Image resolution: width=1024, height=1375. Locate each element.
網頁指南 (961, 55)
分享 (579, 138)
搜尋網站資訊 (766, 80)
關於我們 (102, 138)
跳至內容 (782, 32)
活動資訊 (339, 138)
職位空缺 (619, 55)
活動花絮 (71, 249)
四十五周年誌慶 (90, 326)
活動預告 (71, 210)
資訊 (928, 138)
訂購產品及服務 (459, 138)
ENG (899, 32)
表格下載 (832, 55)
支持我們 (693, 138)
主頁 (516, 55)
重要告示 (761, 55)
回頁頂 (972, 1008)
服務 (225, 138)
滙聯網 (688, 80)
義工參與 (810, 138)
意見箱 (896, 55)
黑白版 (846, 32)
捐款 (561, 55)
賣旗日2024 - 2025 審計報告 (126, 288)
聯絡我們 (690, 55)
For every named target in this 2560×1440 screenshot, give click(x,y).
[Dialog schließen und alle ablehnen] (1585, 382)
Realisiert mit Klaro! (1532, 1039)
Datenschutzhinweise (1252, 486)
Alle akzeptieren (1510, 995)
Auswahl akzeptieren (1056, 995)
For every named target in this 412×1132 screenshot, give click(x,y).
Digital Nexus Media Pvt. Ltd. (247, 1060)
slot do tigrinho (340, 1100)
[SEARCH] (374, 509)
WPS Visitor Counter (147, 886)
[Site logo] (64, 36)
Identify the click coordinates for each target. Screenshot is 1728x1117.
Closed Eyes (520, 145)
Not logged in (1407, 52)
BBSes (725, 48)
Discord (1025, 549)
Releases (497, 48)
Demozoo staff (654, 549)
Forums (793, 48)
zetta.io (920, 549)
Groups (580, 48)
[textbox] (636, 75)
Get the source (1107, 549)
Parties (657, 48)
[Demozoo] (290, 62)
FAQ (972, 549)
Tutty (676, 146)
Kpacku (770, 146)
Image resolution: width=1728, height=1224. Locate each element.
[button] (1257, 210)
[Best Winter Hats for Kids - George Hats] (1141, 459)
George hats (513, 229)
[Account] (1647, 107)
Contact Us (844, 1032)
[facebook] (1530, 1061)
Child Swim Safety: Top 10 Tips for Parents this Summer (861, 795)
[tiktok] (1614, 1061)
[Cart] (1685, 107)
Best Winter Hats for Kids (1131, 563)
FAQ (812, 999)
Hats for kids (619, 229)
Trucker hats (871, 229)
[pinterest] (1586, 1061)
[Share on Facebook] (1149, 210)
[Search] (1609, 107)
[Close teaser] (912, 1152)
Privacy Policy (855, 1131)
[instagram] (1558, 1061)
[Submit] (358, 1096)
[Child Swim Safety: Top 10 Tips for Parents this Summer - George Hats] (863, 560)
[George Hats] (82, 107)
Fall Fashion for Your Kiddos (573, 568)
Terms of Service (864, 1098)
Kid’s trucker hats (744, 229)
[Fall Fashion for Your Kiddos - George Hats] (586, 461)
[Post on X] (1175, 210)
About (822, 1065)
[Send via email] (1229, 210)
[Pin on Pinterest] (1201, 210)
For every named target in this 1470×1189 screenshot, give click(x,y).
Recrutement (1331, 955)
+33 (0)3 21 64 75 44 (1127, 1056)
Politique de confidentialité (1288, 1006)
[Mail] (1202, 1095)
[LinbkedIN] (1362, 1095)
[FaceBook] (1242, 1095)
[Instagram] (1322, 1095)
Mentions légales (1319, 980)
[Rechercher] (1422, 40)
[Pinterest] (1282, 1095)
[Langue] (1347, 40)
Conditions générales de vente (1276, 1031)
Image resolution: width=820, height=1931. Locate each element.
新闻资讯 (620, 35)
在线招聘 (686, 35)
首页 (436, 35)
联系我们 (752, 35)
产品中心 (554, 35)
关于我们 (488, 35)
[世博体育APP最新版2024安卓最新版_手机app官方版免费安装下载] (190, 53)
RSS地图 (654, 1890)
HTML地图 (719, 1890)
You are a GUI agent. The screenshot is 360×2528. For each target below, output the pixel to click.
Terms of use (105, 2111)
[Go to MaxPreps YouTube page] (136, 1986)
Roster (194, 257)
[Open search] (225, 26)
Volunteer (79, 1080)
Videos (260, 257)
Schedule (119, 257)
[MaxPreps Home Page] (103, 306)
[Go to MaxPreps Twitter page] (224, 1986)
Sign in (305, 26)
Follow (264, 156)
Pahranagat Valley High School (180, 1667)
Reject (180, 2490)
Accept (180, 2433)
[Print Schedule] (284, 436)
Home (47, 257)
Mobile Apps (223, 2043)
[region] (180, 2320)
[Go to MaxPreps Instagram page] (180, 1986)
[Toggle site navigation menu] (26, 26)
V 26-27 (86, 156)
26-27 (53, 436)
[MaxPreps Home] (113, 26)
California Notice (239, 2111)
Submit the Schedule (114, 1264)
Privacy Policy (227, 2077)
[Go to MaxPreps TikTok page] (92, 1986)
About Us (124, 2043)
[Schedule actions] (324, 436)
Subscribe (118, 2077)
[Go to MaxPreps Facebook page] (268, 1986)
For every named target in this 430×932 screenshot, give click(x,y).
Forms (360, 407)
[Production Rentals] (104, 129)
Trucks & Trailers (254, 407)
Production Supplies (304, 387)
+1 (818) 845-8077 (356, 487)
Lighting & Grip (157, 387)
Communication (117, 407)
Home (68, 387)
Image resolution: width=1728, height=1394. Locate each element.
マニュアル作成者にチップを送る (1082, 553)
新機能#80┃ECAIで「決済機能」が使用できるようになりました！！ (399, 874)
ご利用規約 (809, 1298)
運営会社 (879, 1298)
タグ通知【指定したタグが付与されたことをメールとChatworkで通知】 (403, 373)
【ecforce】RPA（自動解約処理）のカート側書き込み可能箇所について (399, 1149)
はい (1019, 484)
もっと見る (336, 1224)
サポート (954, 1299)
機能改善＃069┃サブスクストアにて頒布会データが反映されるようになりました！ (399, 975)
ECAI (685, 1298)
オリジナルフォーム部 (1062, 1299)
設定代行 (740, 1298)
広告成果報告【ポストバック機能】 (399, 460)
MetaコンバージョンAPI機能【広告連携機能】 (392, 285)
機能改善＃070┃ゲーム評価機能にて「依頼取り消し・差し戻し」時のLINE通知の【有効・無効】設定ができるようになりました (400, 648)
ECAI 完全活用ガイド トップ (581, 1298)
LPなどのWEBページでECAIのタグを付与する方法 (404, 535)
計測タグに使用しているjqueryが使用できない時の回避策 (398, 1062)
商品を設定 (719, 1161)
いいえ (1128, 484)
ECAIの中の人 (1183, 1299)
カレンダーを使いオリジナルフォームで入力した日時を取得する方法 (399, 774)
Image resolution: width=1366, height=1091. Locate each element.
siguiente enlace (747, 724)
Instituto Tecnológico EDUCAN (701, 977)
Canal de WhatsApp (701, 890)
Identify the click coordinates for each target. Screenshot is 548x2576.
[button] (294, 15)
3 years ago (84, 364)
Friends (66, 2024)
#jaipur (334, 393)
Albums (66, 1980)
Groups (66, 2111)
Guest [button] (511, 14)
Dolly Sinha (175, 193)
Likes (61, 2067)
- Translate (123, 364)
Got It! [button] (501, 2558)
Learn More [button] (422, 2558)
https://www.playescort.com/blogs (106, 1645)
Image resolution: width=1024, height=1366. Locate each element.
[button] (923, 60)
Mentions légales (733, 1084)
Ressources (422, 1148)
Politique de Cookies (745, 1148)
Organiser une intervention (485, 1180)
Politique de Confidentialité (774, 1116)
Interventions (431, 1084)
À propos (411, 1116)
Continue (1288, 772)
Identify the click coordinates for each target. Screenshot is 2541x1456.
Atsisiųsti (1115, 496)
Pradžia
□ □ □ □ □ □ □
With the line that has "搜尋網站資訊 (766, 80)" as the first and the line that has "Auswahl akzeptieren (1056, 995)" as the last, repeat exactly that run of lines above and no more.

_SOLUTION_.
搜尋網站資訊 (766, 80)
關於我們 (102, 138)
跳至內容 (782, 32)
活動資訊 (339, 138)
職位空缺 (619, 55)
活動花絮 (71, 249)
四十五周年誌慶 (90, 326)
活動預告 (71, 210)
資訊 (928, 138)
訂購產品及服務 (459, 138)
ENG (899, 32)
表格下載 (832, 55)
支持我們 (693, 138)
主頁 (516, 55)
重要告示 (761, 55)
回頁頂 (972, 1008)
服務 (225, 138)
滙聯網 (688, 80)
義工參與 (810, 138)
意見箱 (896, 55)
黑白版 (846, 32)
捐款 (561, 55)
賣旗日2024 - 2025 審計報告 (126, 288)
聯絡我們 (690, 55)
For every named target in this 2560×1440 screenshot, give click(x,y).
[Dialog schließen und alle ablehnen] (1585, 382)
Realisiert mit Klaro! (1532, 1039)
Datenschutzhinweise (1252, 486)
Alle akzeptieren (1510, 995)
Auswahl akzeptieren (1056, 995)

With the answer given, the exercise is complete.